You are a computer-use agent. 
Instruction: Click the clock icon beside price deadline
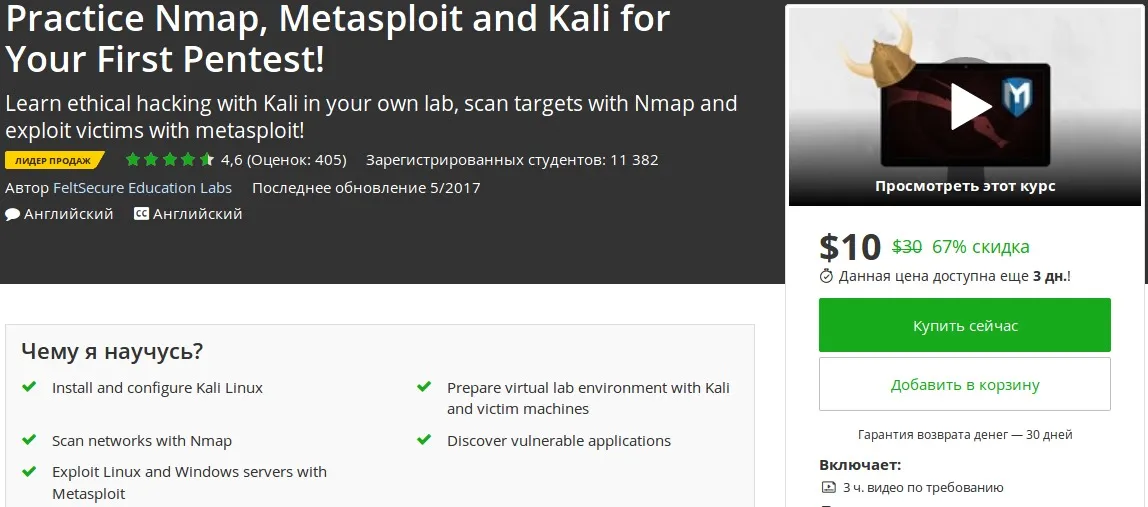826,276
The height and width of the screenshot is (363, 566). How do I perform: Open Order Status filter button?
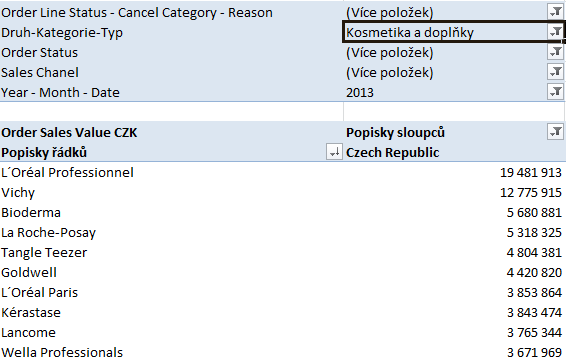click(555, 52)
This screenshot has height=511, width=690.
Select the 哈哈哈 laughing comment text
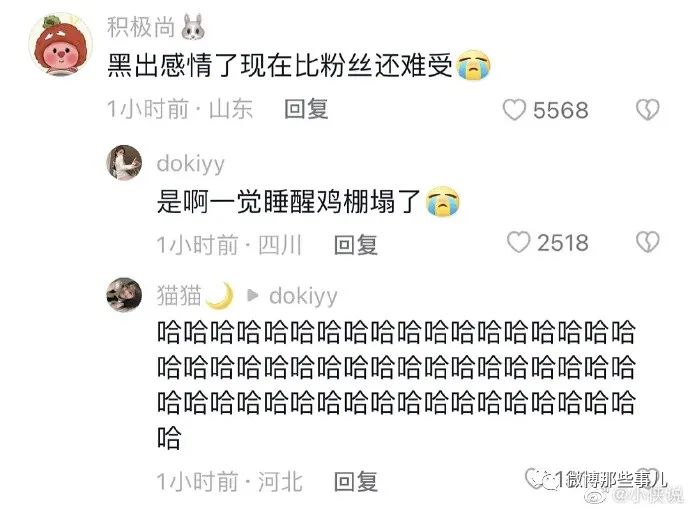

- - -

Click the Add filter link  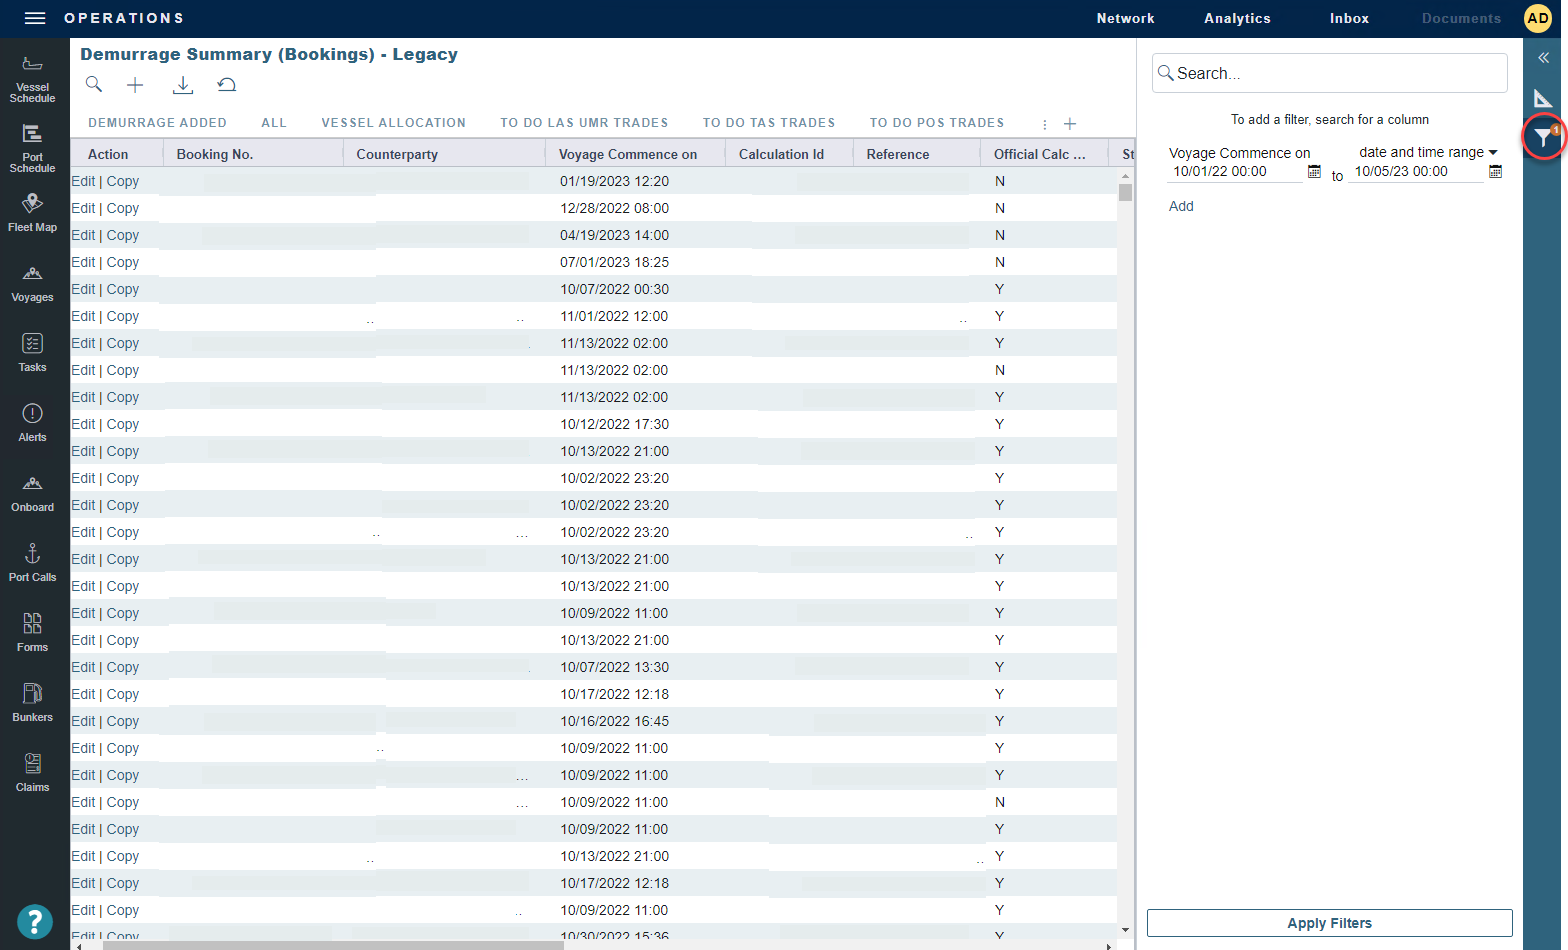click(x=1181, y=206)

- - -

(Task statement): In the data above, retype only the stretch from the line with "Instruction: Click the" through the line with "Select the 哈哈哈 laughing comment text", word for word, and skip any pictures.

(Answer to this exercise):
Instruction: Click the clock icon beside price deadline
826,276
The height and width of the screenshot is (363, 566). How do I perform: Open Order Status filter button?
click(555, 52)
This screenshot has height=511, width=690.
Select the 哈哈哈 laughing comment text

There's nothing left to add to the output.